= TEXTE DE RÉFÉRENCE =
C’est là que tout a commencé… Probablement en dessous d’une des arcades de pierres fauves, caractéristiques de l’architecture de l’université de Stanford. L’illustre établissement d’enseignement supérieur, fondé en 1891 par le gouverneur Leland Stanford et son épouse Jane, est au cœur de la Silicon Valley, entre San Francisco et San José. « Matrice » de l’innovation ? Stanford est en tout cas, à l’image de sa région, un carrefour de l’invention et de la technologie. Sur son tableau d’honneur, sont gravés les noms des fondateurs de Hewlett-Packard (Bill Hewlett et David Packard), de Yahoo ! (David Filo et Jerry Lang), de Google (Serguei Brin et Larry Page), du PDG de Microsoft (Steve Ballmer), des personnalités du monde du high-tech, des patrons de start-up devenus des géants mondiaux de l’Internet… Bref, les porte-drapeaux d’une terre de légende. La preuve, aussi, que celle que l’on appelle la vallée du silicium n’est pas un mythe. Son histoire commence ici. Et alors que tous les ans Stanford accueille des milliers d’étudiants, il devient difficile d’imaginer que la région vient à peine de se relever d’un séisme économique.
« Nous avons vécu un véritable choc, mais ça repart ! » tient absolument à confier le directeur de l’hôtel Sofitel San Francisco Bay, où une délégation de journalistes français est venue rencontrer des conseillers du commerce extérieur. Échaudés, les habitants de la Silicon Valley le sont. En quatre ans, 200 000 emplois ont été perdus sur l’ensemble de la zone. En 2000, la Californie du Nord soutenait une croissance de +11 %, qui a chuté jusqu’à –3% en 2001 ! L’éclatement de la bulle Internet du début du XXIe siècle a ravagé le paysage économique local, mais aussi les mentalités. D’un seul coup, ces gens qui se pensaient les meilleurs dans les secteurs de pointes des technologies de l’information et de la communication (TIC), ont plongé tous ensemble dans une immense dépression. Le phénomène se mesure bien dans la communauté française rencontrée dans la vallée. Aspect positif : il a donné naissance à une solidarité et une mobilisation pour les actions qui encouragent le retour des investissements.
A French Technology Showcase
Il faut dire que la présence française en Californie du Nord s’illustre particulièrement dans les secteurs des TIC, de la bio-tech et des finances. Au Consulat de France à San Francisco, on estime aujourd’hui à 5 000 le nombre de français qui travaillent dans la Silicon Valley. Une population souvent jeune, que le Consul général Frédéric Désagneaux s’efforce de soutenir : « Nous cherchons, par exemple, à faire collaborer les universités de Sanford et de Bercley avec les institutions françaises, notamment à travers la mise en place de deux fondations permettant de réunir des fonds afin de financer de la recherche conjointe et transdisciplinaire ». Il s’agit également de mettre tout en œuvre pour accompagner l’entrepreneuriat français sur un territoire d’affaires foncièrement différent quant à ses usages, ses règles et sa philosophie.

= EXTRAIT DE RÉFÉRENCE =
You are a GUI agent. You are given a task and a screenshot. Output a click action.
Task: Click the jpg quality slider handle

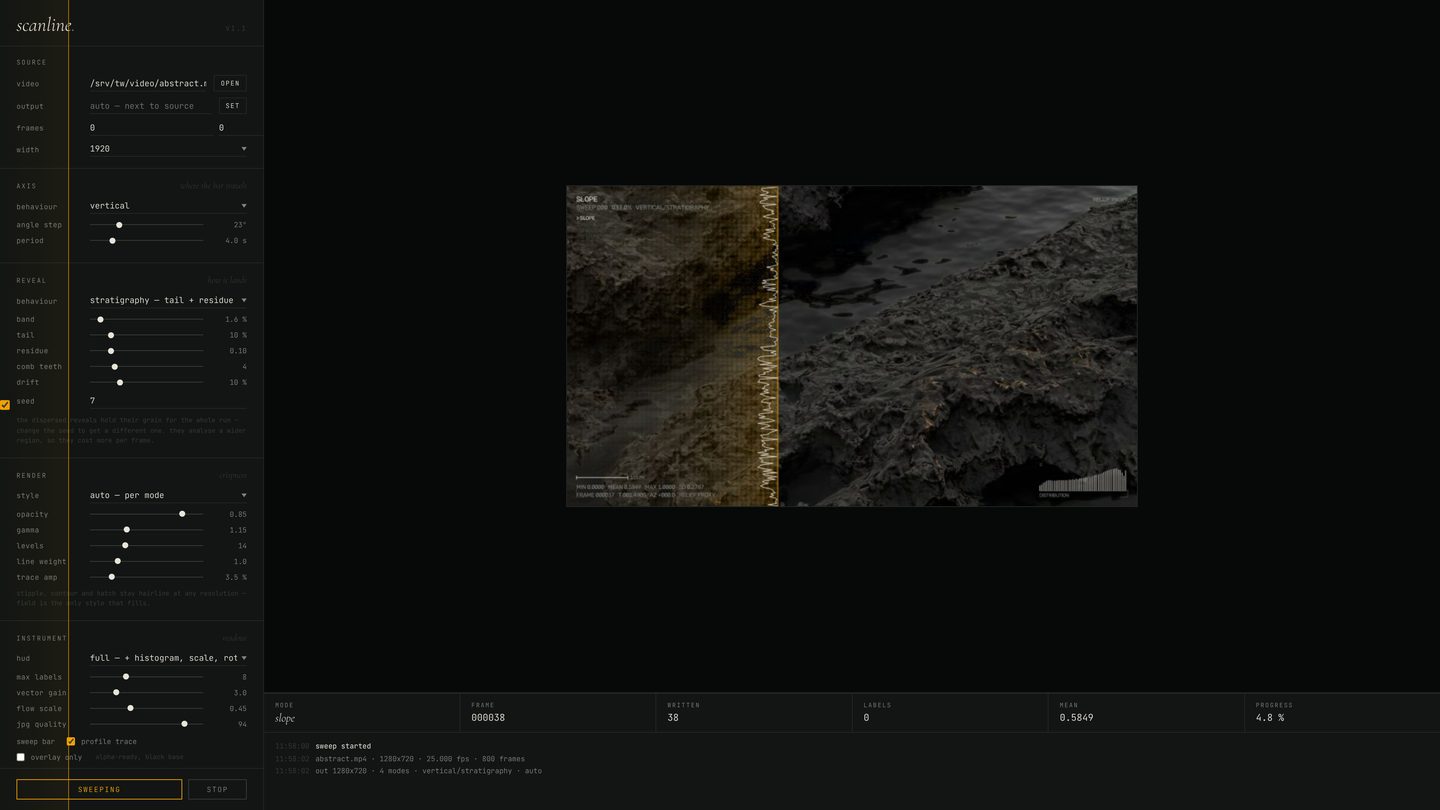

= À COMPLÉTER =
1. Extrayez du texte sur la Silicon Valley le passage situé entre "A French Technology" et "et sa philosophie.", ces mots compris.
2. Résumez en quelques phrases le paragraphe du texte sur la Silicon Valley qui commence par « Nous avons vécu un véritable choc », en gardant ses faits principaux.

= RÉPONSES PAR CONSIGNE =
1.
A French Technology Showcase
Il faut dire que la présence française en Californie du Nord s’illustre particulièrement dans les secteurs des TIC, de la bio-tech et des finances. Au Consulat de France à San Francisco, on estime aujourd’hui à 5 000 le nombre de français qui travaillent dans la Silicon Valley. Une population souvent jeune, que le Consul général Frédéric Désagneaux s’efforce de soutenir : « Nous cherchons, par exemple, à faire collaborer les universités de Sanford et de Bercley avec les institutions françaises, notamment à travers la mise en place de deux fondations permettant de réunir des fonds afin de financer de la recherche conjointe et transdisciplinaire ». Il s’agit également de mettre tout en œuvre pour accompagner l’entrepreneuriat français sur un territoire d’affaires foncièrement différent quant à ses usages, ses règles et sa philosophie.

2. Le directeur du Sofitel San Francisco Bay a reçu une délégation de journalistes français venue rencontrer des conseillers du commerce extérieur. Il assure que, après un véritable choc, l'économie repart. En quatre ans, la Silicon Valley a perdu 200 000 emplois. La croissance de la Californie du Nord est passée de +11 % en 2000 à –3 % en 2001. L'éclatement de la bulle Internet a ravagé l'économie locale et les mentalités. Des gens qui se croyaient les meilleurs dans les TIC ont plongé ensemble dans la dépression, ce qu'on voit bien chez les Français de la vallée. Point positif : cette crise a fait naître une solidarité et une mobilisation pour le retour des investissements.